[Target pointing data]
■ ■ ■

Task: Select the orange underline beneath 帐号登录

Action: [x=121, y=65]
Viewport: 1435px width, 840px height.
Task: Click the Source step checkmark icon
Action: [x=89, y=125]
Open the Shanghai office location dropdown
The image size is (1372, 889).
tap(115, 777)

■ ■ ■

* Challenge *
Count the lines in the items above that contain the word "Task", and reply with the number alone.

* Solution *
2